Interactions between EVI1 and the TGF-b pathway as well as the TGF-b pathway with the cleavage of PARP1 have been described [19]. Our idea to analyze EVI1 as a relevant protein in Fanconi anemia and thus in DNA repair mechanisms would hint at an interaction of EVI1 and PARP1 in this regard. Since many HGSOC lack homologous recombination, they depend on other DNA repair mechanisms, importantly also base excision repair via PARP1/2. Nevertheless, the explanation is difficult since we found a better survival for patients with high EVI1 and high PARP1 protein expression, which would imply protection of apoptosis of cancer cells and therefore rather expect worse survival. However, high EVI1 and PARP1 protein expression clearly mark a subgroup of good prognosis and since their mechanisms on disease progression are not yet fully understood, detailed modalities of interaction remain to be investigated.

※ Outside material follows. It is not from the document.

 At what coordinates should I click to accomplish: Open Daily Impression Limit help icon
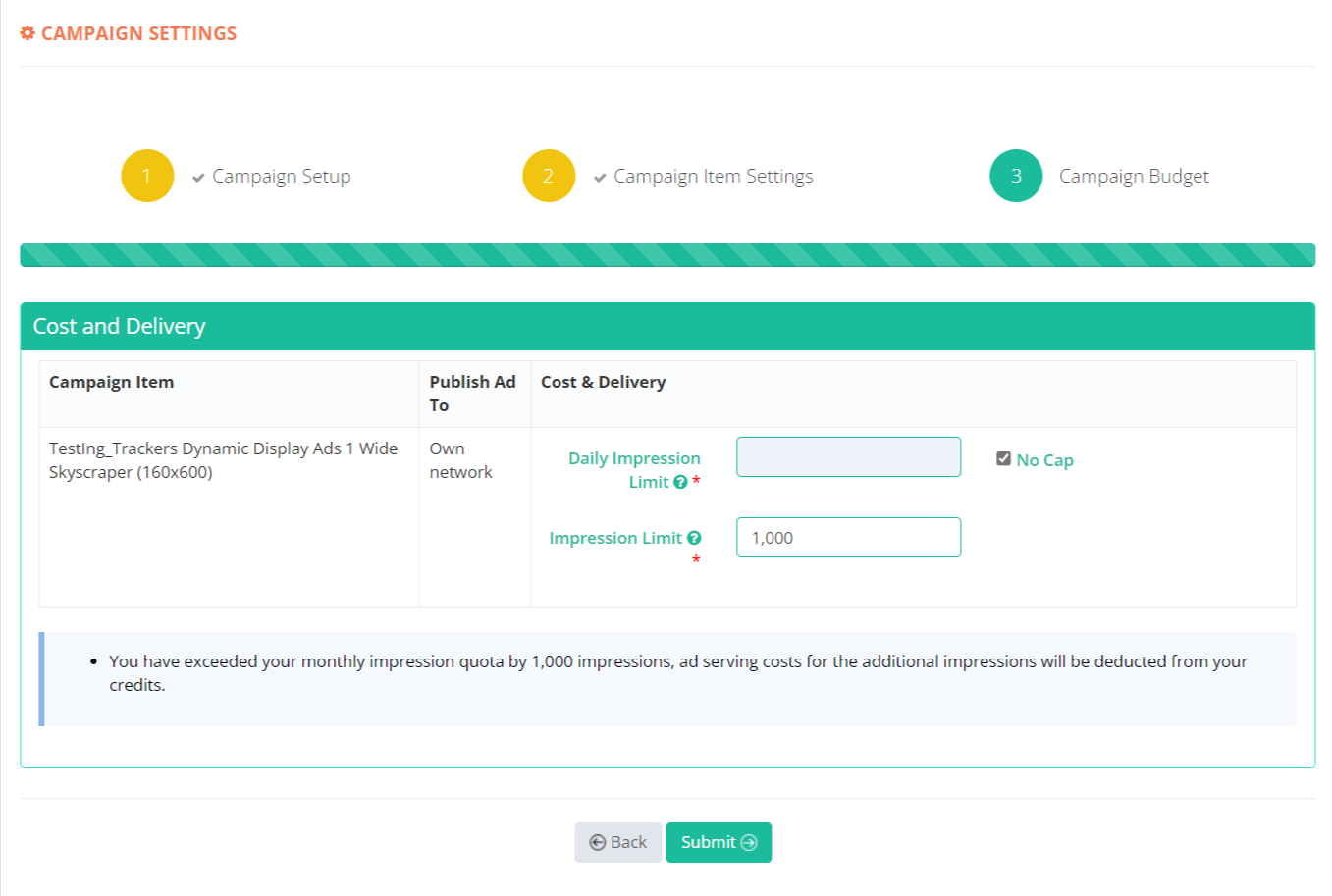click(x=680, y=482)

Of note, a purely statistical association resulting in a third, not yet known regulation of both proteins should be kept in mind. Since 413 of 438 patients with available therapy data received a combined Taxol- and Platinum-based chemotherapy, no analysis stratified for therapy was conducted. Recently, therapy regimes for ovarian cancer have been extended by PARP inhibitors. Since this therapy concept is rather new, only few patients have received it yet and not in first line. But for further investigation, association of EVI1 with PARP1 and consecutive PARPi-therapy is a very interesting objective. This study was done retrospectively and no prospective validation of the data was performed. A further limitation is the small case number with FIGO I stage disease (n = 29), which could result in a statistical bias.
As a conclusion, our results show that EVI1 and PARP1 protein expression, used singly or combined, are promising robust and practical prognostic biomarkers regarding HGSOC patients’ survival. Based on our results, the role of EVI1 in HGSOC as well as its biological interaction with PARP1 and PARPi therapy should be further evaluated.

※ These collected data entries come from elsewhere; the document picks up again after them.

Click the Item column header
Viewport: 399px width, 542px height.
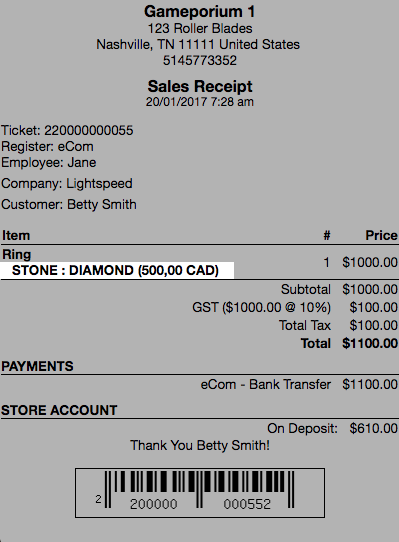point(16,236)
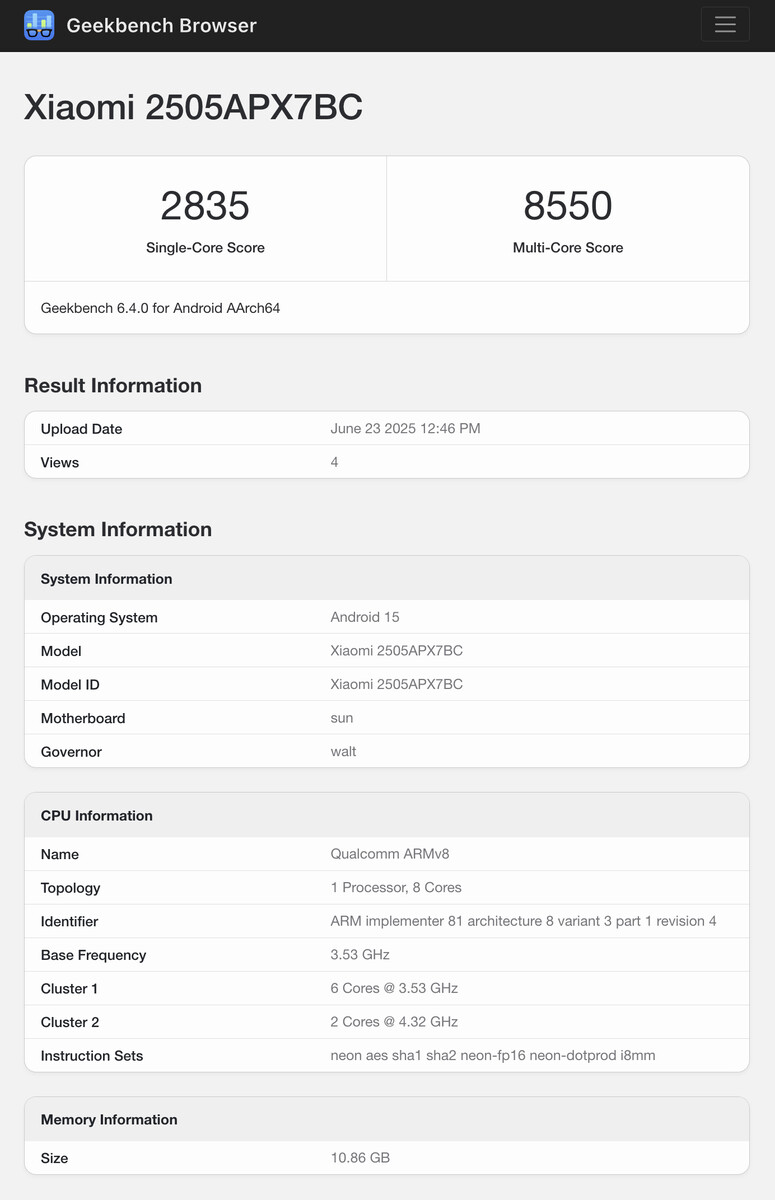This screenshot has height=1200, width=775.
Task: Open the Geekbench Browser home link
Action: tap(161, 25)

Availability of data and materials
All relevant data are within the paper and its Supporting Information files. The data underlying the results presented in the study are available from the study group, some restrictions apply due to confidentiality of patient data. Since these data are derived from a retrospective research trial with ongoing follow up, there are legal and ethical restrictions to share sensitive patient related data publicly. Data can be requested in the context of a translational research project by sending a request to the corresponding author.
References
Sung H, et al. Global cancer statistics 2020: GLOBOCAN estimates of incidence and mortality worldwide for 36 cancers in 185 countries. CA Cancer J Clin. 2021;71(3):209–49.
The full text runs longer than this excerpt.